What you will do:
The entries below should appear again in your reply, word for word.

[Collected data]
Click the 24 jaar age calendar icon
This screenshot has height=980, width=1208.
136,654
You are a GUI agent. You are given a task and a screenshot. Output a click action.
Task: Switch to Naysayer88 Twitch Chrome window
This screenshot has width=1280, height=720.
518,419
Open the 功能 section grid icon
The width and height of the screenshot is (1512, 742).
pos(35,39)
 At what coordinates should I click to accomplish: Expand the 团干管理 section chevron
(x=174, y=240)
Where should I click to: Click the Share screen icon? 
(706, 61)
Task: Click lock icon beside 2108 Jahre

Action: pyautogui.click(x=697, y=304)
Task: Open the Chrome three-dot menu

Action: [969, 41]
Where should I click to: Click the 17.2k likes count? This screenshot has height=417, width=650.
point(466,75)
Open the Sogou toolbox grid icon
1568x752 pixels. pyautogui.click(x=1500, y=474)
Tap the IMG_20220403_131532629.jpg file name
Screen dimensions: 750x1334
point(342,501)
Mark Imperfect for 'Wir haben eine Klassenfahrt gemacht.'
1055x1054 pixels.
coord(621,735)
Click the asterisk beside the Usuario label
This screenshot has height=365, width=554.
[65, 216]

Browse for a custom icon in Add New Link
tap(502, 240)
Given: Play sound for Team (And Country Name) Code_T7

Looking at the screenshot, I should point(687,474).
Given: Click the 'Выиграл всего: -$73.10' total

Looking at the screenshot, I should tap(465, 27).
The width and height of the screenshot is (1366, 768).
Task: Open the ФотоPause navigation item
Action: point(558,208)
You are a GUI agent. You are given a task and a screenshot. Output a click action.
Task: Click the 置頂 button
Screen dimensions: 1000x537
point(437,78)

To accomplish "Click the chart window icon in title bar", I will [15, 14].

Final answer:
Click the 24 jaar age calendar icon
This screenshot has height=980, width=1208.
136,654
You are a GUI agent. You are given a task and a screenshot. Output a click action.
Task: Switch to Naysayer88 Twitch Chrome window
This screenshot has width=1280, height=720.
518,419
Open the 功能 section grid icon
The width and height of the screenshot is (1512, 742).
pos(35,39)
 At what coordinates should I click to accomplish: Expand the 团干管理 section chevron
(x=174, y=240)
Where should I click to: Click the Share screen icon? 
(706, 61)
Task: Click lock icon beside 2108 Jahre

Action: pyautogui.click(x=697, y=304)
Task: Open the Chrome three-dot menu

Action: [969, 41]
Where should I click to: Click the 17.2k likes count? This screenshot has height=417, width=650.
point(466,75)
Open the Sogou toolbox grid icon
1568x752 pixels. pyautogui.click(x=1500, y=474)
Tap the IMG_20220403_131532629.jpg file name
Screen dimensions: 750x1334
point(342,501)
Mark Imperfect for 'Wir haben eine Klassenfahrt gemacht.'
1055x1054 pixels.
coord(621,735)
Click the asterisk beside the Usuario label
This screenshot has height=365, width=554.
[65, 216]

Browse for a custom icon in Add New Link
tap(502, 240)
Given: Play sound for Team (And Country Name) Code_T7

Looking at the screenshot, I should point(687,474).
Given: Click the 'Выиграл всего: -$73.10' total

Looking at the screenshot, I should tap(465, 27).
The width and height of the screenshot is (1366, 768).
Task: Open the ФотоPause navigation item
Action: point(558,208)
You are a GUI agent. You are given a task and a screenshot. Output a click action.
Task: Click the 置頂 button
Screen dimensions: 1000x537
point(437,78)

To accomplish "Click the chart window icon in title bar", I will [15, 14].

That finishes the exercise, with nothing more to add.